_Work item:_ In the notes on transitional items below, why does Item 650 treat acts done by the responsible Commonwealth Minister under a Category D provision as having been done by NOPTA?

_Page extract:_
________________

This item continues in effect acts or things that were done by the DA for an offshore area, prior to the commencement of this item, under or for the purposes of a Category C provision (see item 642).  To ensure their continued effectiveness, the acts or things will be taken to have been done by the responsible Commonwealth Minister under the Category C provision as it has been amended by Schedule 2 to the National Regulator Amendment Bill.

 

This item does not apply to the making or giving of an instrument by the DA under a Category C provision.  See item 647.

 

 

 

 

Item 649 - Transitional - instruments made or given by the responsible Commonwealth Minister to be attributed to the Titles Administrator etc.

 

 This item continues in effect instruments that were made or given by the responsible Commonwealth Minister under a Category D provision (see item 642), where the instrument was in force immediately before the commencement of this item.  To ensure their continued effectiveness, the instruments will be taken to have been made or given by NOPTA under the Category D provision as it has been amended by Schedule 2 to the National Regulator Amendment Bill.

 

Item 650 - Transitional - acts of the responsible Commonwealth Minister to be attributed to the Titles Administrator etc.

 

This item continues in effect acts or things that were done by the responsible Commonwealth Minister, prior to the commencement of this item, under or for the purposes of a Category D provision (see item 642).  To ensure their continued effectiveness, the acts or things will be taken to have been done by NOPTA under the Category D provision as it has been amended by Schedule 2 to the National Regulator Amendment Bill.

 

This item does not apply to the making or giving of an instrument by the responsible Commonwealth Minister under a Category D provision.  See item 649.

 

Item 651 - Transitional - continuation of Registers

 

This item continues in existence the Registers of petroleum titles and petroleum special prospecting authorities that were kept by each DA for an offshore area, and the Register of greenhouse gas titles and greenhouse gas search authorities that was kept by the responsible Commonwealth Minister, after the commencement of this item (i.e. on Proclamation).

 

In effect, the Registers of petroleum titles and petroleum special prospecting authorities for each offshore area that are to be kept by NOPTA will be a continuation of the existing Registers for each offshore area.  See item 171.

________________

_Information supplied:_
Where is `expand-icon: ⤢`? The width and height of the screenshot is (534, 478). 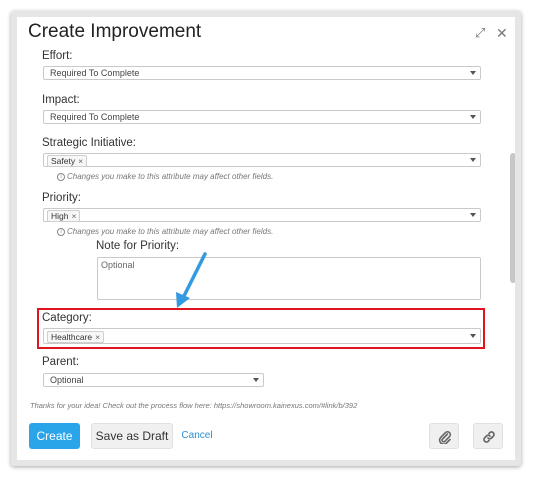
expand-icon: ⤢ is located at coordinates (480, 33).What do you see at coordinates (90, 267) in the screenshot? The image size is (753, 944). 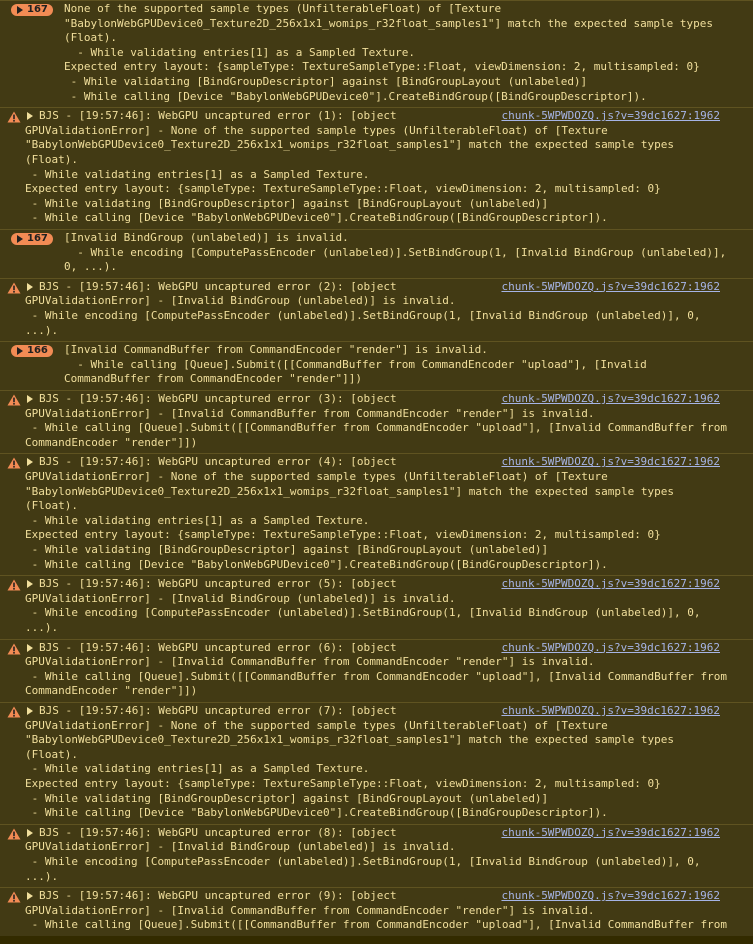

________________

_Output for this exercise:_ Item 650 treats those acts as done by NOPTA to keep them effective. It does this under the Category D provision as amended by Schedule 2 to the National Regulator Amendment Bill.